The car in front of her house is not the one she feared. Her husband
is in the passenger seat. He had a flat and was offered a
lift by a passer-by.
Great beginning! Very atmospheric,
sets the stage perfectly.
As a bit of time transpires, the
passer-by and her husband enter the house and talk. She becomes
increasingly agitated as she listens to them. She goes into the
bedroom, packs some clothes and a big wad of money. We see her
changing, and when we see her skin, it is obvious that she has been
tortured. She sneaks out of the house, steals the stranger's car,
and drives off. She takes the car to a cliff, and pushes it over,
destroying it on the rocks and sinking it in the tempest-tossed sea
below.
The plot thickens, as they say.
What the hell is going on? Why was
she so frightened before the men arrived? Why did the presence of
the stranger agitate her?
It seems that she was tortured and
raped 15 years earlier, and that her torturer may or may not have
been the very stranger now in her house. (The stranger is
played by Ben Kingsley. Gandhi as a torturer?) The movie's title,
besides reflecting her youth and peril when she was tortured, is
directly derived from the fact that the rapes were accompanied by
music - Schubert's "Death and the Maiden." The purpose of that
torture was to get her to reveal the name of the leader of the
underground. She never cracked. The plot is thickened significantly
by the facts that the underground leader she never exposed was the
young man who is now her husband, and that the husband now
seems to have bonded a bit with the erstwhile torturer.

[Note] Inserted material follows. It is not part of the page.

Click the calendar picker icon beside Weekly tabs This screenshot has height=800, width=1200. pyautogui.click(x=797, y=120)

She is certain that the stranger
was her torturer - by the voice, the smell, the idioms of his speech
- so she returns to her house and confronts him, but he steadfastly denies it, and has an ironclad alibi. He was in
Barcelona at the time, doing his residency after medical school. She doesn't accept his denials, and
she wants revenge, or "justice". Her husband realizes that she may
well be mentally ill and delusional from the long-term effects of
her confinement and torture.
Power shifts between the three
people. Our opinions change. The truth eventually surfaces. But what is the truth?

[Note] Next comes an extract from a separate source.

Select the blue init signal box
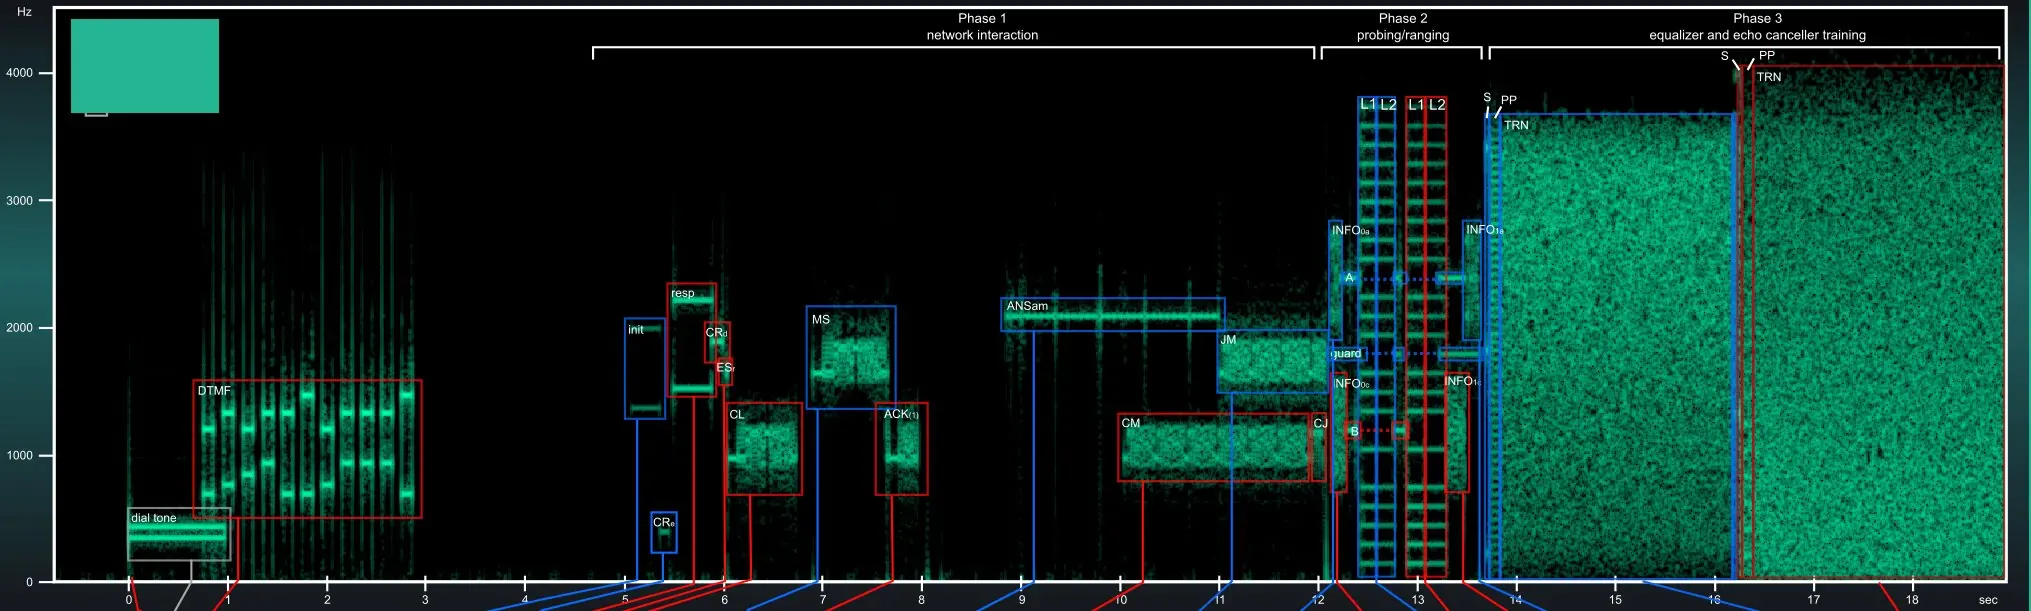This screenshot has height=611, width=2031. (644, 368)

Death and the Maiden is a screen
adaptation of a taut three-person stage play. I have described the
plot as if it were a Hitchcock film, and it is a good political
thriller in its own way, but be advised that it is not paced like a
popcorn thriller. There is very little action. The forward momentum
of the plot is very slow. If you are not in the mood to watch three
people sit in a room and discuss political torture for two hours,
then you need to wander over to the next aisle of the video outlet
because this is not an entertainment film. The
thriller and mystery elements are merely an overlay for a serious drama laced with social
activism, similar to the works created by the great playwrights of the 20s and 30s.
On those terms, it is an excellent movie. Roman Polanski directed a
tight script expertly, and the cast played it out quite well.